Industry observers disagree, but the factor that separates a VSA from the full functionality of SDS is this: an SDS deployment is a true “global operator,” while a VSA is not. Sure, a VSA will replicate between multiple instances but you won’t look to a VSA to turn your entire storage infrastructure into a single unified pool. SDS is much more than federated storage, a technology that enables a common a management system to govern autonomous storage resources – which has been around for years.
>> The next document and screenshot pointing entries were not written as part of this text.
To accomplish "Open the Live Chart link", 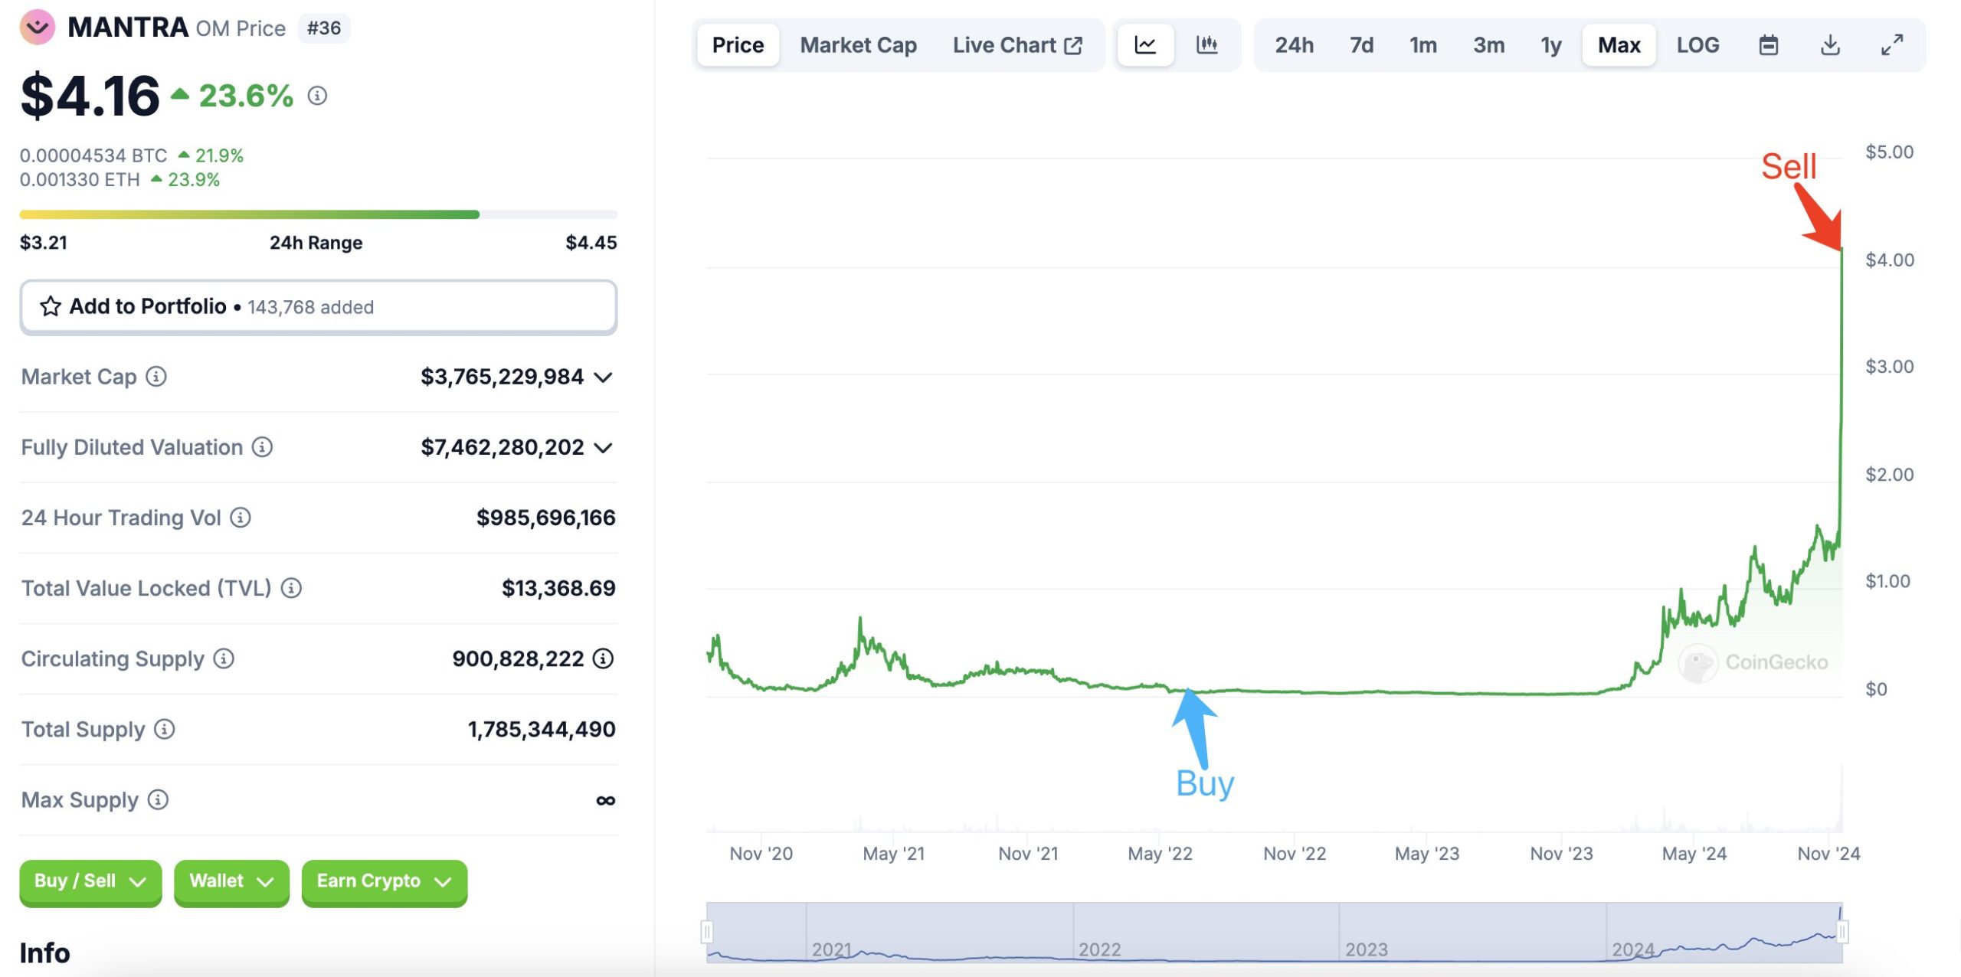I will tap(1017, 45).
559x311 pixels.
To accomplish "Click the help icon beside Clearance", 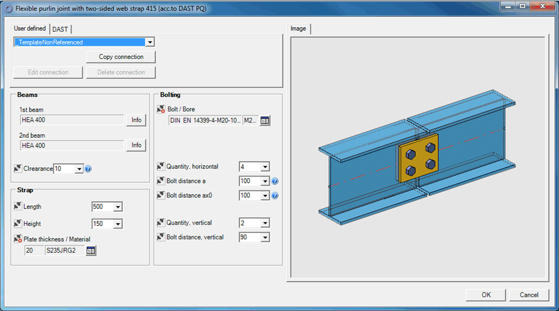I will point(88,169).
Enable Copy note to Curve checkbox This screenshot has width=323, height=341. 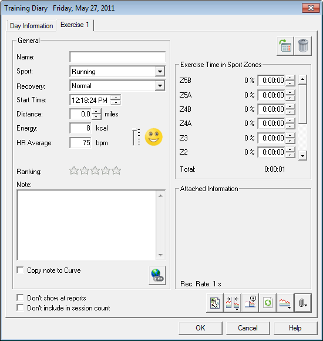coord(20,270)
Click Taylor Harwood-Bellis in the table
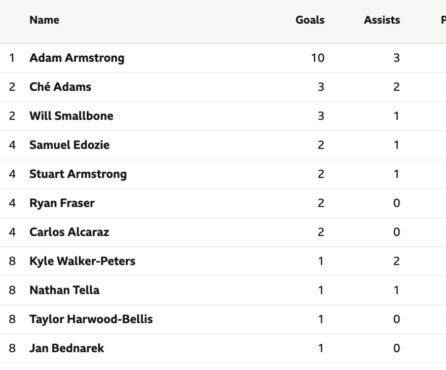Screen dimensions: 446x370 (x=91, y=319)
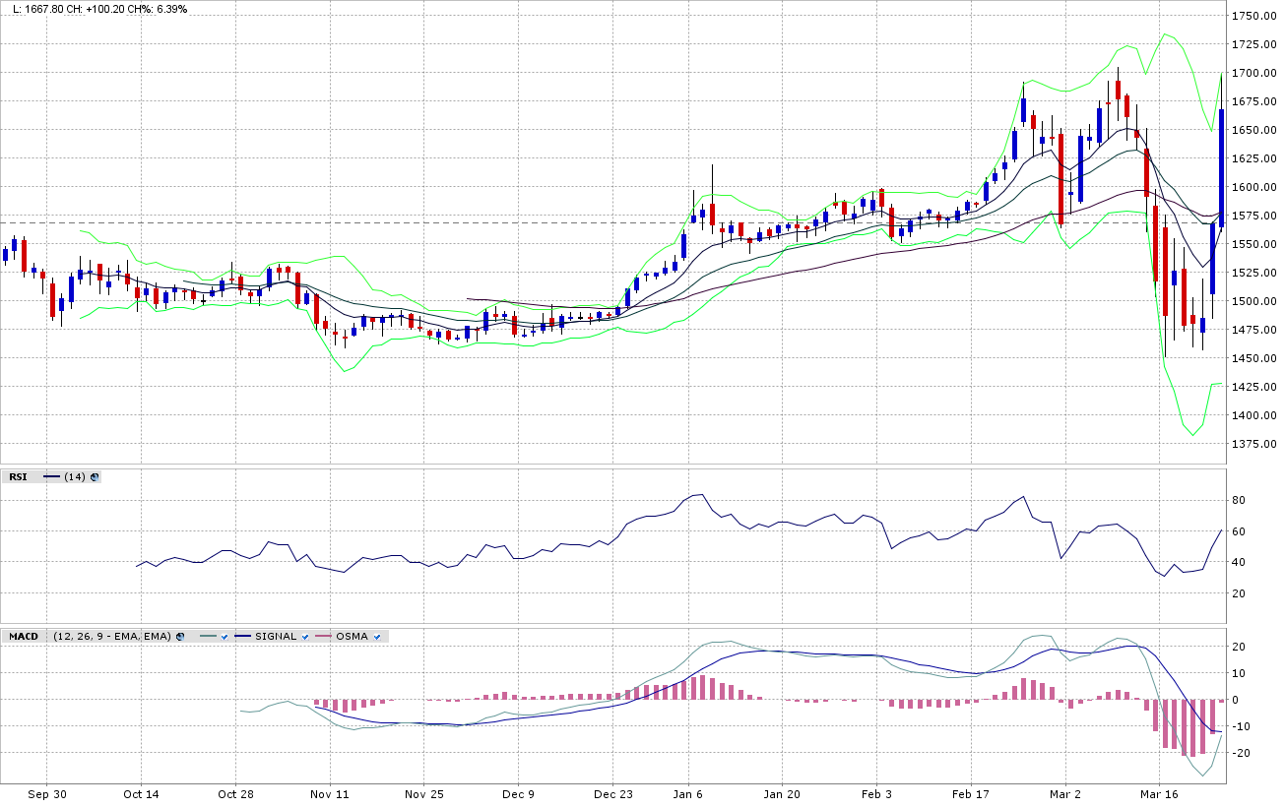Image resolution: width=1285 pixels, height=808 pixels.
Task: Click the OSMA pink line swatch
Action: coord(324,637)
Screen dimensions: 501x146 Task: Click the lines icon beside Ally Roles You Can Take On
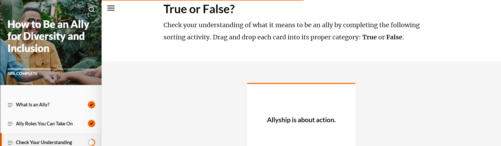(x=10, y=124)
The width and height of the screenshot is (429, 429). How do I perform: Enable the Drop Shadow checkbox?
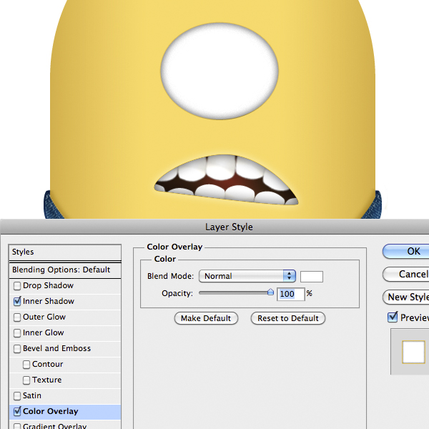click(x=17, y=286)
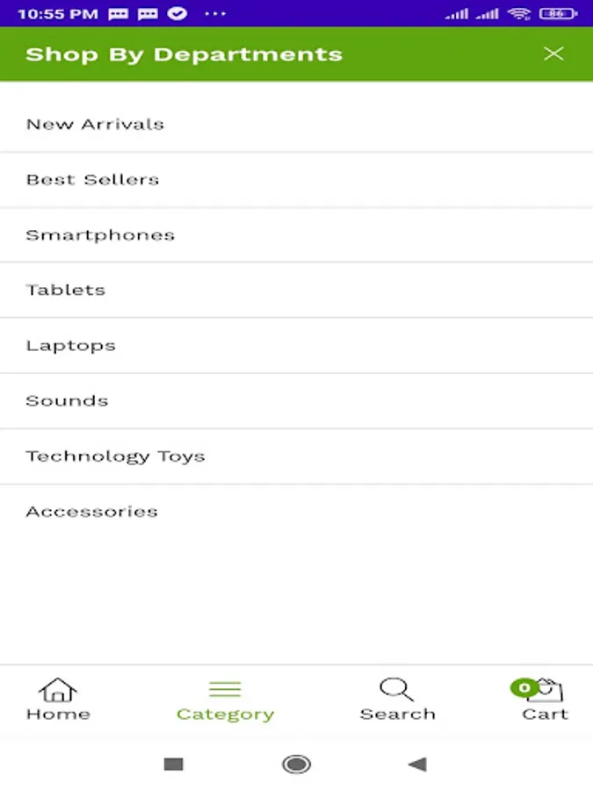Tap the Shop By Departments header title
The image size is (593, 790).
tap(184, 54)
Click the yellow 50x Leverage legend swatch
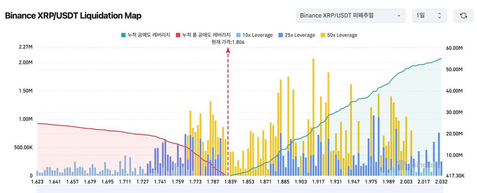The width and height of the screenshot is (477, 193). pyautogui.click(x=323, y=35)
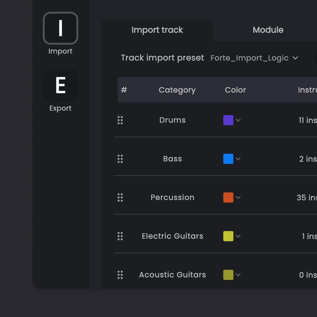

By the strictest definition, SDS is hardware agnostic. Its software controller must not rely on any proprietary hardware. It can orchestrate and provision any vendor’s hardware, or be just as efficient with commodity hardware. Furthermore, not a single element in an SDS product should be factory defined. Virtual hardware can be provisioned dynamically, as needed.
An SDS solution can almost said to be “alive.” In contrast to traditional hardware-based storage, an SDS environment is flexible and intelligent. It works in the background as it works in the foreground. It reacts dynamically to workload, shifting critical processing closer to compute cores, shuttling infrequently accessed data toward slower storage media. It can pre-fetch data, schedule dedupe at irregular intervals, archive older snapshots.
All kidding aside, a full-featured SDS solution is such an independent operator that it’s akin to the HAL 9000 computer in 2001: A Space Odyssey. (“I’m sorry Dave, I’m afraid I can’t do that.”) Its many tools allow it a kind of mind of its own. It does so much that veteran storage admins might wonder why they’re needed, but software this complex certainly needs human oversight. Although hopefully those human overseers will have better luck than poor Dave.
Large Vendors and Start Ups
In the SDS sector, established blue chip vendors compete with freshly minted start-ups.
An example of a large vendor moving aggressively in the SDS sector is HP, which sells its LeftHand and StoreVirtual solutions. HP’s Dale Degen, Worldwide Category Manager, HP Software Defined Storage, talked about the flexibility and open ended nature of HP’s approach to SDS.